For the records below, output word for word the lines from the one with "Where should I click to: Open the" up to and including the one with "The height and". No pictures.

PROVIDED INFORMATION:
════════
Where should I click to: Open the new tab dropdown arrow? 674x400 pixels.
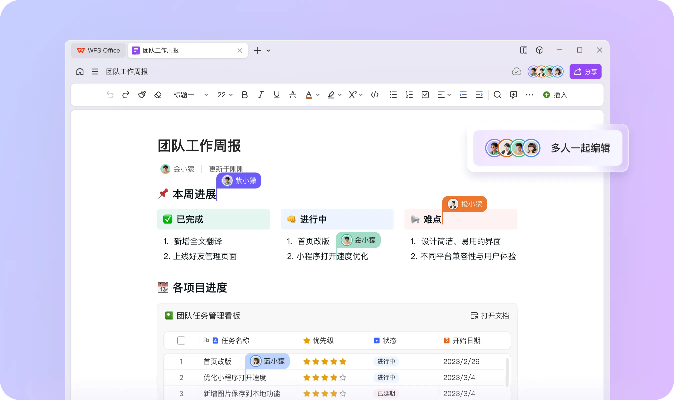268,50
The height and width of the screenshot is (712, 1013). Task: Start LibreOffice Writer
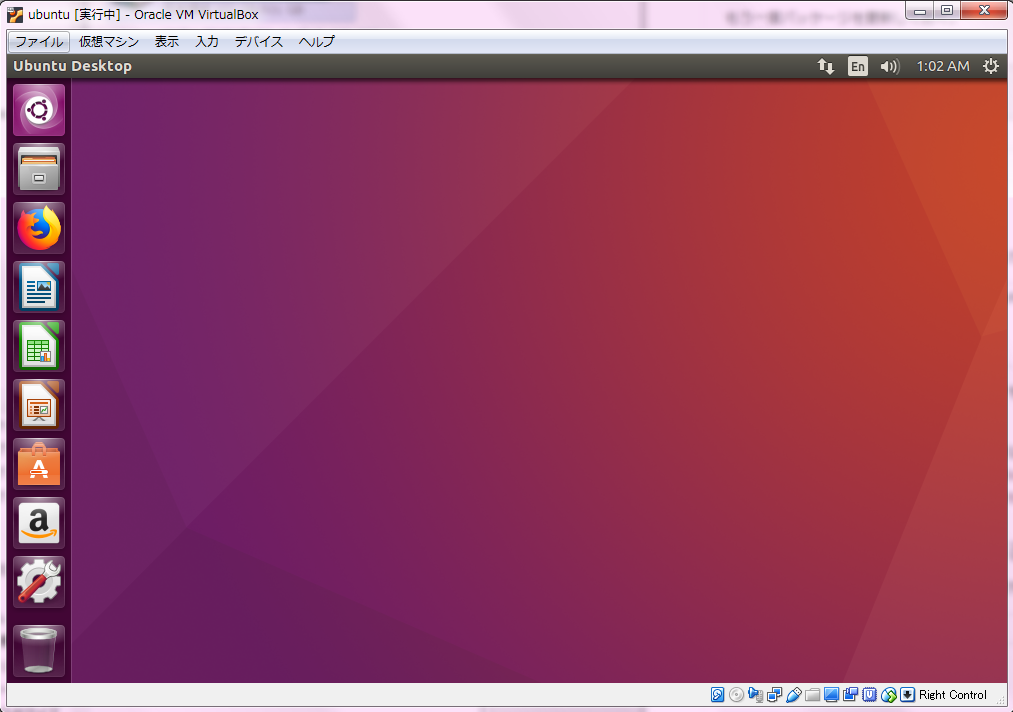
════════
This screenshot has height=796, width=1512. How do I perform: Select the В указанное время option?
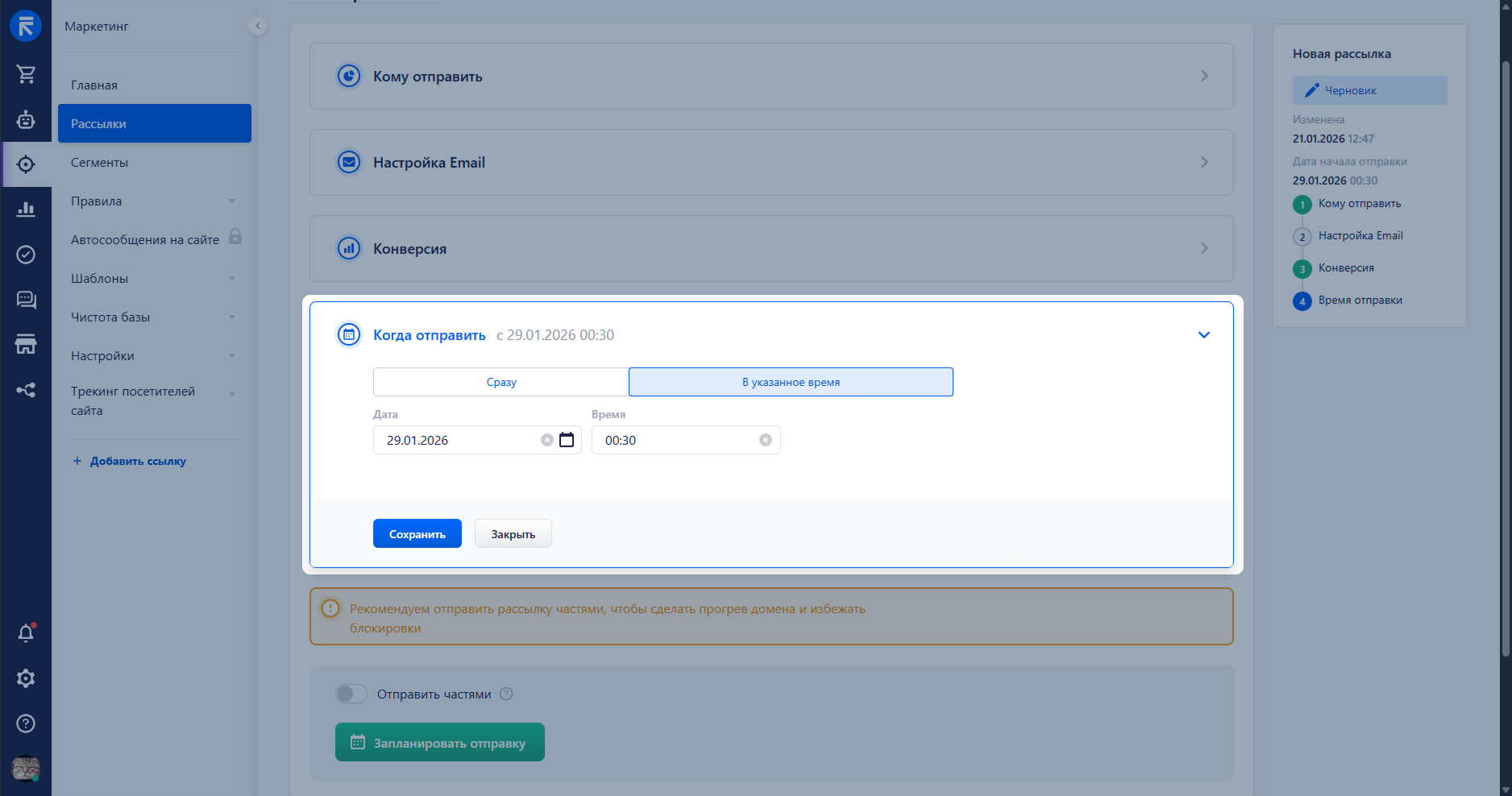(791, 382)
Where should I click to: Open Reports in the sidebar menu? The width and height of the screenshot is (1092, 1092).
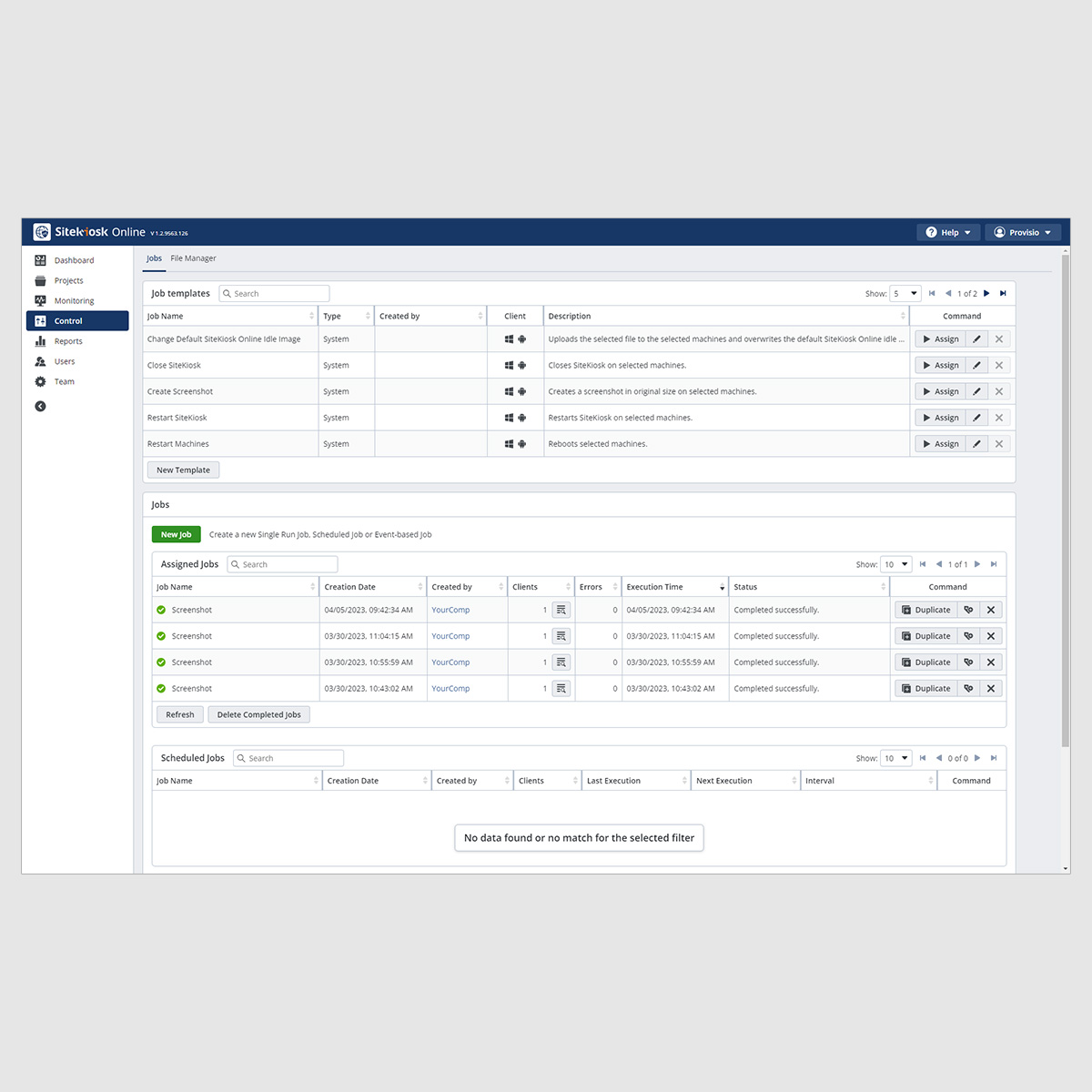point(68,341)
════════
RESULT FOR THIS TASK:
Where should I click to: Open the new tab dropdown arrow? 674x400 pixels.
268,50
The height and width of the screenshot is (712, 1013). Task: Start LibreOffice Writer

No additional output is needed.